フェラーリ革命を起こした「296GTB」を徹底解説! もはやスペチアーレ並に速い理由とは

フィオラノのテストコースでのラップタイムが、跳ね馬歴代ロードカーのなかで3位という「296GTB」が、ついに日本のファンの前に姿を現した。実車を目の当たりにしたスーパーカー大王こと山崎元裕氏が、296GTBを解説する。

フェラーリのプラグインハイブリッドカーが日本初お披露目

 フェラーリ・ジャパンは、2021年10月13日、新型ミッドシップ・ベルリネッタ2シータースポーツカーの「296GTB」を日本で初公開した。

 296GTBは、V型6気筒エンジンを採用したモデルとデビュー前から噂されていたため、長らく「ディーノ」のブランド名が復活するのではないかともいわれていたが、残念ながらその夢は叶わなかった。296GTBはあくまでもフェラーリ・ファミリーに属するコンパクトでありながら、フェラーリの名を掲げるに相応しいスーパースポーツにほかならなかったのだ。

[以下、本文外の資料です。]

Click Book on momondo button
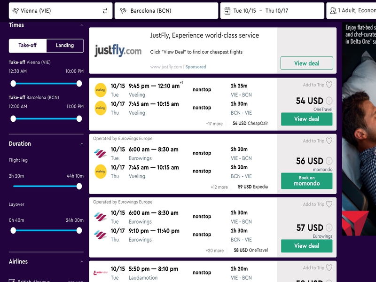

新たなファン・トゥ・ドライブを定義する、フェラーリ「269GTB」
新たなファン・トゥ・ドライブを定義する、フェラーリ「269GTB」

●運転することを楽しむという原点に戻ったピッコロフェラーリ

 プレゼンテーションの檀上に立った、フェラーリ・ジャパンの代表取締役社長、フェデリコ・パストレッリ氏はその冒頭で、296GTBを次のように紹介した。

「296GTBが誕生した背景には、新たなファン・トゥ・ドライブ=走りの楽しさを定義するという目的があり、そのためにコンパクトで最高のパワートレインとエアロダイナミクス、さらにクイックなレスポンスを兼ね備えるモデルを作り上げました」

 ステアリングを握る楽しさという概念を根本から書き換え、限界までを攻めるドライビングに限らず、日常的な走行でも純粋な感動を味わえるモデルであるというのだから、296GTBに対する興味と期待は大いに高まる。

 それはフェラーリにとって、エボリューション=進化などというレベルではなく、レボリューション=革命に近い存在なのだろう。

 リアミッドに搭載されるエンジンは、120度のバンク角を持つV型6気筒。排気量は2992ccで、フェラーリが120度V型6気筒エンジンを採用するのは1961年にF1GPのコンストラクターズ・チャンピオンシップをもたらした「156F1」以来のこととなる。

 これに最高回転数が18万rpmというIHI製ターボと、FAマシンでもお馴染みのハイブリッドシステム=MGU-K(モーター・ジェネレーター・ユニット、キネティック)を組み合わせたのがパワーユニットの概要だ。

 ちなみにフェラーリはそれを「F163型エンジンファミリーの最初の作」と表しているから、この先さらに進化の可能性が残されていることも十分に考えられる。

 今回296GTBに搭載されたV型6気筒エンジンのレブリミットは8500rpm。最高出力は663ps。

 一方、トランジッション・マネージャー・アクチュエーターを介してこのV型6気筒エンジンと連携するMGU-Kは、以前の仕様より最大トルクで20%高性能な167ps、315Nmを発揮し、トータルでの最高出力は830ps/8000rpm、最大トルクは740Nm/6250rpmという数字を発揮する。

 このパワーユニットと8速F1 DCTとの組み合わせにより、0−100km/h加速は2.9秒、最高速は330km/hというから、確かにその運動性能は大いに魅力的なものだ。